PASSAGE »
The key responses were:

  • Current display case is not representative and needs improvement
  • Make clear the difference between sexual orientation and gender diversity
  • Include more examples of L, B & T
  • Include examples of non-binary gender
  • Include references to contemporary campaigns
  • Include legislation such as the 2004 Gender Recognition Act and 2010 Equalities Act
  • Liked structure of tour and how it contextualised history
  • Define language used
  • All groups wanted the case to be bigger (sadly impossible!)
  • Use flags to explain definitions of different groups
  • During the tours the groups contributed specific examples of LGBT History they thought we should include, which have now been incorporated into the tour.

DATASET RECORDS »
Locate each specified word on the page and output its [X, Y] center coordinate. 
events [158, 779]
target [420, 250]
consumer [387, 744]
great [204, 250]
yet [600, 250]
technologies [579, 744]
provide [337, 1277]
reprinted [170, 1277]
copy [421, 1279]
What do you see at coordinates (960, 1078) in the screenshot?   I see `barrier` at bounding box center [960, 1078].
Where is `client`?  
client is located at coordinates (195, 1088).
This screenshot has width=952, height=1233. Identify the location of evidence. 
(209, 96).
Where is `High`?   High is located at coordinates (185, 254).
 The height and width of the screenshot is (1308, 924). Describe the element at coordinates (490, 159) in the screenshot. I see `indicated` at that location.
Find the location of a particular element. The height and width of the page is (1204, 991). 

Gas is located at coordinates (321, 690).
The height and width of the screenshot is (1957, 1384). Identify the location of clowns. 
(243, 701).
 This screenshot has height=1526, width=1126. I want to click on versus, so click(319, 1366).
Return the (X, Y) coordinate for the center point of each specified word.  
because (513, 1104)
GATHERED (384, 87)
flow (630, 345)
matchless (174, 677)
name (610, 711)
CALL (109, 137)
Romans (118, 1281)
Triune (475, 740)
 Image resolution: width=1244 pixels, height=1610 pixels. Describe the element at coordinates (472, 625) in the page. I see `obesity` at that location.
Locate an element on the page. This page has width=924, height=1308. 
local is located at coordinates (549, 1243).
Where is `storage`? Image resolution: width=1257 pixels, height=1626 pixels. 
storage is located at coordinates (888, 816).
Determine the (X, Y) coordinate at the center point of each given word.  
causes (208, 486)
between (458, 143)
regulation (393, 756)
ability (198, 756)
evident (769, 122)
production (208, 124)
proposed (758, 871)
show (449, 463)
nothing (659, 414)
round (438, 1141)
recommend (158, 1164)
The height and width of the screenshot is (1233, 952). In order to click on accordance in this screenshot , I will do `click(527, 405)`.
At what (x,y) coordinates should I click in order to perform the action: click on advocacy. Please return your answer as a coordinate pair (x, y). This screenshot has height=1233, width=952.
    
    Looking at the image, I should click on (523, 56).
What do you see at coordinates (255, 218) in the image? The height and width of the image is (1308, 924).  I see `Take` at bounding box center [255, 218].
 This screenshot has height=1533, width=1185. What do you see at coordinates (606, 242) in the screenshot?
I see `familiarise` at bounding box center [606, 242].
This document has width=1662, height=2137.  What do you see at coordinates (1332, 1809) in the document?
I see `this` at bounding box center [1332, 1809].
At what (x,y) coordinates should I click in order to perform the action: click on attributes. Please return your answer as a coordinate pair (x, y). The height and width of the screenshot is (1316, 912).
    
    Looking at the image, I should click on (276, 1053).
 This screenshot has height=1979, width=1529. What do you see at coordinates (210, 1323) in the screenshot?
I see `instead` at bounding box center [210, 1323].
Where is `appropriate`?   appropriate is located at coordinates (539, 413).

EXERCISE INSTRUCTIONS »
1. Copy everything in the feedback summary from "The key responses" down to "bigger (sadly impossible!)".
2. Translate this sentence from the feedback summary into Spanish: "During the tours the groups contributed specific examples of LGBT History they thought we should include, which have now been incorporated into the tour."
3. Write the next part of the feedback summary, picking up after its last line.
The items are separate material and have no connection to the feedback summary.

ANSWER LIST »
1.
The key responses were:

  • Current display case is not representative and needs improvement
  • Make clear the difference between sexual orientation and gender diversity
  • Include more examples of L, B & T
  • Include examples of non-binary gender
  • Include references to contemporary campaigns
  • Include legislation such as the 2004 Gender Recognition Act and 2010 Equalities Act
  • Liked structure of tour and how it contextualised history
  • Define language used
  • All groups wanted the case to be bigger (sadly impossible!)

2. Durante los recorridos, los grupos aportaron ejemplos concretos de historia LGBT que pensaban que deberíamos incluir, los cuales ya se han incorporado al recorrido.

3.
The main challenge was to acquire objects representing bisexual and trans* experiences as these were absent from both our collections and displays. I made a short film about our LGBT collections to encourage donations, however the main source of objects was via the consultation workshops. One woman very generously donated her Gender Recognition Certificate and Action for Trans* Health suggested a list of objects that we could purchase cheaply via Etsy. I also attended a meeting of bisexual support group BiPhoria who also donated material.

In January 2015 I visited the April Ashley: Portrait of a Lady exhibition at the Museum of Liverpool and The Gang: Photographs by Catherine Opie at the Walker Art Gallery to investigate how other museums have displayed trans* experiences. Both were excellent examples of best practice, and I found the timeline of trans* history in the April Ashley exhibition particularly useful.

New LGBT+ rights section in Main Gallery Two

New LGBT+ rights section in Main Gallery Two

The final objects selected for display include badges representing the pride flags of bisexual, pansexual, asexual, intersex and trans* people, a non-binary gender patch and pronoun badges alongside leaflets, photographs and other objects from our collection displaying a broad range of lesbian, gay, bisexual, trans* and other gender and sexuality issues. We hope that people will continue to donate their material, and that we continue to build on our LGBT+ collections.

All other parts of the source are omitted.